#### Task:
Render every line of the records below as a Markdown table with two columns, "Row" for the row number and "Text" for the line. Leave out blank lines.

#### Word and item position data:
========================================================================
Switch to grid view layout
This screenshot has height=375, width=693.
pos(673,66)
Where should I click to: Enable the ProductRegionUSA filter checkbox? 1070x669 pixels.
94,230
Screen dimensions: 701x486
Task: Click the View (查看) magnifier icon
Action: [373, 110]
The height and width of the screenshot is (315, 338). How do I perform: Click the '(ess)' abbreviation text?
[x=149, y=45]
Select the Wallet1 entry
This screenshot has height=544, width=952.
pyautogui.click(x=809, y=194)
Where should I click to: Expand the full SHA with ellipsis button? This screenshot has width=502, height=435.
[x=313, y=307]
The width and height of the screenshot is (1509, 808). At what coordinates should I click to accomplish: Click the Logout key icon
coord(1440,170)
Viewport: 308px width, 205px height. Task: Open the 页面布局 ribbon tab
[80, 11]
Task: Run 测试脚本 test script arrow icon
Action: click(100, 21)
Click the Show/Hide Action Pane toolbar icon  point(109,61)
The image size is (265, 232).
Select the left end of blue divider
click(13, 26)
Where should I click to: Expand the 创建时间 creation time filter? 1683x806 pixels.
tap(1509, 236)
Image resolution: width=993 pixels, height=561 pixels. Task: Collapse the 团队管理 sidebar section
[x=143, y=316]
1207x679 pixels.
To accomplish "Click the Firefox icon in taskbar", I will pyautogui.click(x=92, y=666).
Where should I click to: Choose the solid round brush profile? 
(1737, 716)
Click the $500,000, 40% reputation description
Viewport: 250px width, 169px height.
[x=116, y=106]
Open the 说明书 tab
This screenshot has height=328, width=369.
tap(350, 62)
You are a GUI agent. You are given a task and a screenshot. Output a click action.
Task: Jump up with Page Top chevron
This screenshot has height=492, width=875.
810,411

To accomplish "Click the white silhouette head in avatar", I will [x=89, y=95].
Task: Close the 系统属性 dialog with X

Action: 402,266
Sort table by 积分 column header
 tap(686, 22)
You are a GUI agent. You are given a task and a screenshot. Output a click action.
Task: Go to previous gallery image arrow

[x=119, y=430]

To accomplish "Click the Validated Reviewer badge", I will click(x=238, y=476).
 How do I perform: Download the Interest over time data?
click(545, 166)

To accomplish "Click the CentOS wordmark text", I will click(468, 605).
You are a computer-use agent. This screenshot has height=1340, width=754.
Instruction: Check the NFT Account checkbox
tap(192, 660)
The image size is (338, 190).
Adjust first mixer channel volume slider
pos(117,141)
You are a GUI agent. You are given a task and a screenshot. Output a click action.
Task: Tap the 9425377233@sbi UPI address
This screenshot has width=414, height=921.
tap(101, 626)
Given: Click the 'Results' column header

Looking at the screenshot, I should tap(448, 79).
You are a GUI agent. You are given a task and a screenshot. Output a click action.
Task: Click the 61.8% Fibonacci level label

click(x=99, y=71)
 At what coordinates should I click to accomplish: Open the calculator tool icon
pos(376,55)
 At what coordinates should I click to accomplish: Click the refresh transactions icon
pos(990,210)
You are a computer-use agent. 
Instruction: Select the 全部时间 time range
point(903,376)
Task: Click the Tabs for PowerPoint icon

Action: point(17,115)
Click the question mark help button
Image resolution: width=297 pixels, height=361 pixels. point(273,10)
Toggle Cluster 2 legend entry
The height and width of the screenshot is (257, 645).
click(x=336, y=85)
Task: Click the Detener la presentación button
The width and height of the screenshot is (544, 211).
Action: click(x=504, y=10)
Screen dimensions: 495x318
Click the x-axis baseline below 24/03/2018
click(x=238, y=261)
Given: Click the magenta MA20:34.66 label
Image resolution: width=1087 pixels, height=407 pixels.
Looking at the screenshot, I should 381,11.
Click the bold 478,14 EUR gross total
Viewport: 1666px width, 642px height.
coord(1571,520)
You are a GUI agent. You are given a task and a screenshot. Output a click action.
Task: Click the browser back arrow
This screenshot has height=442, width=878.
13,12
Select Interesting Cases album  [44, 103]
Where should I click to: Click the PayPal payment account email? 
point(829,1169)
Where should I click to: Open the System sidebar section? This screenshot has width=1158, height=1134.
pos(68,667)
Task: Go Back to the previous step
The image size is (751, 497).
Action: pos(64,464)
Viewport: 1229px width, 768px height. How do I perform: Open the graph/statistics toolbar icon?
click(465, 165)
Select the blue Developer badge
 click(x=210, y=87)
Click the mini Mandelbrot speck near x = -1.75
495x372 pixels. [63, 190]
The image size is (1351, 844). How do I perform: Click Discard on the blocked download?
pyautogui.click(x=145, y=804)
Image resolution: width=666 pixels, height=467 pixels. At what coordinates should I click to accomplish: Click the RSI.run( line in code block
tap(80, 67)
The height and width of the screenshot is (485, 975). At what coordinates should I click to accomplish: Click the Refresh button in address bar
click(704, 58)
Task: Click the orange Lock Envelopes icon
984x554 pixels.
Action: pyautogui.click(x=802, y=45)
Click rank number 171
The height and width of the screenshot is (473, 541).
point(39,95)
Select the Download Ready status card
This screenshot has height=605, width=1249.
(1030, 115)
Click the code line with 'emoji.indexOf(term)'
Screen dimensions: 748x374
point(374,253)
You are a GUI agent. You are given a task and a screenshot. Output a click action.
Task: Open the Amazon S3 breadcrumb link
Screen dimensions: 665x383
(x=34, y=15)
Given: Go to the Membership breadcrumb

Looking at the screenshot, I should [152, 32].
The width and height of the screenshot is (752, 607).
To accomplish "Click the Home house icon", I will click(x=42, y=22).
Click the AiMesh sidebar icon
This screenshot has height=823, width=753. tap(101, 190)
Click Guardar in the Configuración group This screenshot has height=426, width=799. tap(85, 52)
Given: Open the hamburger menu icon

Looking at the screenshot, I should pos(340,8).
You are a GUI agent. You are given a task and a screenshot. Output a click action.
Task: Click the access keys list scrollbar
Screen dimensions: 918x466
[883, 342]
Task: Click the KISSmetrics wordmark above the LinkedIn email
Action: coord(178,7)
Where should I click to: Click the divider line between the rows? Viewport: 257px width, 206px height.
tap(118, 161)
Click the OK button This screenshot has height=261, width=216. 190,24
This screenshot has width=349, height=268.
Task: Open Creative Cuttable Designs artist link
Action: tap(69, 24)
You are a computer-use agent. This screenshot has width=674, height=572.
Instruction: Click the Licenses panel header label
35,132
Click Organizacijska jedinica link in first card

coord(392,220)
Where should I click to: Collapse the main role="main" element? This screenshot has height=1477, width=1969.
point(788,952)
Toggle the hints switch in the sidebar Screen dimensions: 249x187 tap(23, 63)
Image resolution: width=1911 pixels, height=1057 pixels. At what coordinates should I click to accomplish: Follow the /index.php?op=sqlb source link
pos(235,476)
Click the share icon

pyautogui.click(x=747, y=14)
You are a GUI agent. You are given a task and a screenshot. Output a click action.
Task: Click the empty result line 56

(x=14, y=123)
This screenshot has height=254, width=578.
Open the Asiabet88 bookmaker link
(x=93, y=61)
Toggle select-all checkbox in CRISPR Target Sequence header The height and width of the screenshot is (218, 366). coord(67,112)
========================================================================
#### Solved problem:
| Row | Text |
|---|---|
| 1 | Switch to grid view layout |
| 2 | This screenshot has height=375, width=693. |
| 3 | pos(673,66) |
| 4 | Where should I click to: Enable the ProductRegionUSA filter checkbox? 1070x669 pixels. |
| 5 | 94,230 |
| 6 | Screen dimensions: 701x486 |
| 7 | Task: Click the View (查看) magnifier icon |
| 8 | Action: [373, 110] |
| 9 | The height and width of the screenshot is (315, 338). How do I perform: Click the '(ess)' abbreviation text? |
| 10 | [x=149, y=45] |
| 11 | Select the Wallet1 entry |
| 12 | This screenshot has height=544, width=952. |
| 13 | pyautogui.click(x=809, y=194) |
| 14 | Where should I click to: Expand the full SHA with ellipsis button? This screenshot has width=502, height=435. |
| 15 | [x=313, y=307] |
| 16 | The width and height of the screenshot is (1509, 808). At what coordinates should I click to accomplish: Click the Logout key icon |
| 17 | coord(1440,170) |
| 18 | Viewport: 308px width, 205px height. Task: Open the 页面布局 ribbon tab |
| 19 | [80, 11] |
| 20 | Task: Run 测试脚本 test script arrow icon |
| 21 | Action: click(100, 21) |
| 22 | Click the Show/Hide Action Pane toolbar icon  point(109,61) |
| 23 | The image size is (265, 232). |
| 24 | Select the left end of blue divider |
| 25 | click(13, 26) |
| 26 | Where should I click to: Expand the 创建时间 creation time filter? 1683x806 pixels. |
| 27 | tap(1509, 236) |
| 28 | Image resolution: width=993 pixels, height=561 pixels. Task: Collapse the 团队管理 sidebar section |
| 29 | [x=143, y=316] |
| 30 | 1207x679 pixels. |
| 31 | To accomplish "Click the Firefox icon in taskbar", I will pyautogui.click(x=92, y=666). |
| 32 | Where should I click to: Choose the solid round brush profile?  |
| 33 | (1737, 716) |
| 34 | Click the $500,000, 40% reputation description |
| 35 | Viewport: 250px width, 169px height. |
| 36 | [x=116, y=106] |
| 37 | Open the 说明书 tab |
| 38 | This screenshot has height=328, width=369. |
| 39 | tap(350, 62) |
| 40 | You are a GUI agent. You are given a task and a screenshot. Output a click action. |
| 41 | Task: Jump up with Page Top chevron |
| 42 | This screenshot has height=492, width=875. |
| 43 | 810,411 |
| 44 | To accomplish "Click the white silhouette head in avatar", I will [x=89, y=95]. |
| 45 | Task: Close the 系统属性 dialog with X |
| 46 | Action: 402,266 |
| 47 | Sort table by 积分 column header |
| 48 |  tap(686, 22) |
| 49 | You are a GUI agent. You are given a task and a screenshot. Output a click action. |
| 50 | Task: Go to previous gallery image arrow |
| 51 | [x=119, y=430] |
| 52 | To accomplish "Click the Validated Reviewer badge", I will click(x=238, y=476). |
| 53 |  How do I perform: Download the Interest over time data? |
| 54 | click(545, 166) |
| 55 | To accomplish "Click the CentOS wordmark text", I will click(468, 605). |
| 56 | You are a computer-use agent. This screenshot has height=1340, width=754. |
| 57 | Instruction: Check the NFT Account checkbox |
| 58 | tap(192, 660) |
| 59 | The image size is (338, 190). |
| 60 | Adjust first mixer channel volume slider |
| 61 | pos(117,141) |
| 62 | You are a GUI agent. You are given a task and a screenshot. Output a click action. |
| 63 | Task: Tap the 9425377233@sbi UPI address |
| 64 | This screenshot has width=414, height=921. |
| 65 | tap(101, 626) |
| 66 | Given: Click the 'Results' column header |
| 67 | Looking at the screenshot, I should tap(448, 79). |
| 68 | You are a GUI agent. You are given a task and a screenshot. Output a click action. |
| 69 | Task: Click the 61.8% Fibonacci level label |
| 70 | click(x=99, y=71) |
| 71 |  At what coordinates should I click to accomplish: Open the calculator tool icon |
| 72 | pos(376,55) |
| 73 |  At what coordinates should I click to accomplish: Click the refresh transactions icon |
| 74 | pos(990,210) |
| 75 | You are a computer-use agent.  |
| 76 | Instruction: Select the 全部时间 time range |
| 77 | point(903,376) |
| 78 | Task: Click the Tabs for PowerPoint icon |
| 79 | Action: point(17,115) |
| 80 | Click the question mark help button |
| 81 | Image resolution: width=297 pixels, height=361 pixels. point(273,10) |
| 82 | Toggle Cluster 2 legend entry |
| 83 | The height and width of the screenshot is (257, 645). |
| 84 | click(x=336, y=85) |
| 85 | Task: Click the Detener la presentación button |
| 86 | The width and height of the screenshot is (544, 211). |
| 87 | Action: click(x=504, y=10) |
| 88 | Screen dimensions: 495x318 |
| 89 | Click the x-axis baseline below 24/03/2018 |
| 90 | click(x=238, y=261) |
| 91 | Given: Click the magenta MA20:34.66 label |
| 92 | Image resolution: width=1087 pixels, height=407 pixels. |
| 93 | Looking at the screenshot, I should 381,11. |
| 94 | Click the bold 478,14 EUR gross total |
| 95 | Viewport: 1666px width, 642px height. |
| 96 | coord(1571,520) |
| 97 | You are a GUI agent. You are given a task and a screenshot. Output a click action. |
| 98 | Task: Click the browser back arrow |
| 99 | This screenshot has height=442, width=878. |
| 100 | 13,12 |
| 101 | Select Interesting Cases album  [44, 103] |
| 102 | Where should I click to: Click the PayPal payment account email?  |
| 103 | point(829,1169) |
| 104 | Where should I click to: Open the System sidebar section? This screenshot has width=1158, height=1134. |
| 105 | pos(68,667) |
| 106 | Task: Go Back to the previous step |
| 107 | The image size is (751, 497). |
| 108 | Action: pos(64,464) |
| 109 | Viewport: 1229px width, 768px height. How do I perform: Open the graph/statistics toolbar icon? |
| 110 | click(465, 165) |
| 111 | Select the blue Developer badge |
| 112 |  click(x=210, y=87) |
| 113 | Click the mini Mandelbrot speck near x = -1.75 |
| 114 | 495x372 pixels. [63, 190] |
| 115 | The image size is (1351, 844). How do I perform: Click Discard on the blocked download? |
| 116 | pyautogui.click(x=145, y=804) |
| 117 | Image resolution: width=666 pixels, height=467 pixels. At what coordinates should I click to accomplish: Click the RSI.run( line in code block |
| 118 | tap(80, 67) |
| 119 | The height and width of the screenshot is (485, 975). At what coordinates should I click to accomplish: Click the Refresh button in address bar |
| 120 | click(704, 58) |
| 121 | Task: Click the orange Lock Envelopes icon |
| 122 | 984x554 pixels. |
| 123 | Action: pyautogui.click(x=802, y=45) |
| 124 | Click rank number 171 |
| 125 | The height and width of the screenshot is (473, 541). |
| 126 | point(39,95) |
| 127 | Select the Download Ready status card |
| 128 | This screenshot has height=605, width=1249. |
| 129 | (1030, 115) |
| 130 | Click the code line with 'emoji.indexOf(term)' |
| 131 | Screen dimensions: 748x374 |
| 132 | point(374,253) |
| 133 | You are a GUI agent. You are given a task and a screenshot. Output a click action. |
| 134 | Task: Open the Amazon S3 breadcrumb link |
| 135 | Screen dimensions: 665x383 |
| 136 | (x=34, y=15) |
| 137 | Given: Go to the Membership breadcrumb |
| 138 | Looking at the screenshot, I should [152, 32]. |
| 139 | The width and height of the screenshot is (752, 607). |
| 140 | To accomplish "Click the Home house icon", I will click(x=42, y=22). |
| 141 | Click the AiMesh sidebar icon |
| 142 | This screenshot has height=823, width=753. tap(101, 190) |
| 143 | Click Guardar in the Configuración group This screenshot has height=426, width=799. tap(85, 52) |
| 144 | Given: Open the hamburger menu icon |
| 145 | Looking at the screenshot, I should pos(340,8). |
| 146 | You are a GUI agent. You are given a task and a screenshot. Output a click action. |
| 147 | Task: Click the access keys list scrollbar |
| 148 | Screen dimensions: 918x466 |
| 149 | [883, 342] |
| 150 | Task: Click the KISSmetrics wordmark above the LinkedIn email |
| 151 | Action: coord(178,7) |
| 152 | Where should I click to: Click the divider line between the rows? Viewport: 257px width, 206px height. |
| 153 | tap(118, 161) |
| 154 | Click the OK button This screenshot has height=261, width=216. 190,24 |
| 155 | This screenshot has width=349, height=268. |
| 156 | Task: Open Creative Cuttable Designs artist link |
| 157 | Action: tap(69, 24) |
| 158 | You are a computer-use agent. This screenshot has width=674, height=572. |
| 159 | Instruction: Click the Licenses panel header label |
| 160 | 35,132 |
| 161 | Click Organizacijska jedinica link in first card |
| 162 | coord(392,220) |
| 163 | Where should I click to: Collapse the main role="main" element? This screenshot has height=1477, width=1969. |
| 164 | point(788,952) |
| 165 | Toggle the hints switch in the sidebar Screen dimensions: 249x187 tap(23, 63) |
| 166 | Image resolution: width=1911 pixels, height=1057 pixels. At what coordinates should I click to accomplish: Follow the /index.php?op=sqlb source link |
| 167 | pos(235,476) |
| 168 | Click the share icon |
| 169 | pyautogui.click(x=747, y=14) |
| 170 | You are a GUI agent. You are given a task and a screenshot. Output a click action. |
| 171 | Task: Click the empty result line 56 |
| 172 | (x=14, y=123) |
| 173 | This screenshot has height=254, width=578. |
| 174 | Open the Asiabet88 bookmaker link |
| 175 | (x=93, y=61) |
| 176 | Toggle select-all checkbox in CRISPR Target Sequence header The height and width of the screenshot is (218, 366). coord(67,112) |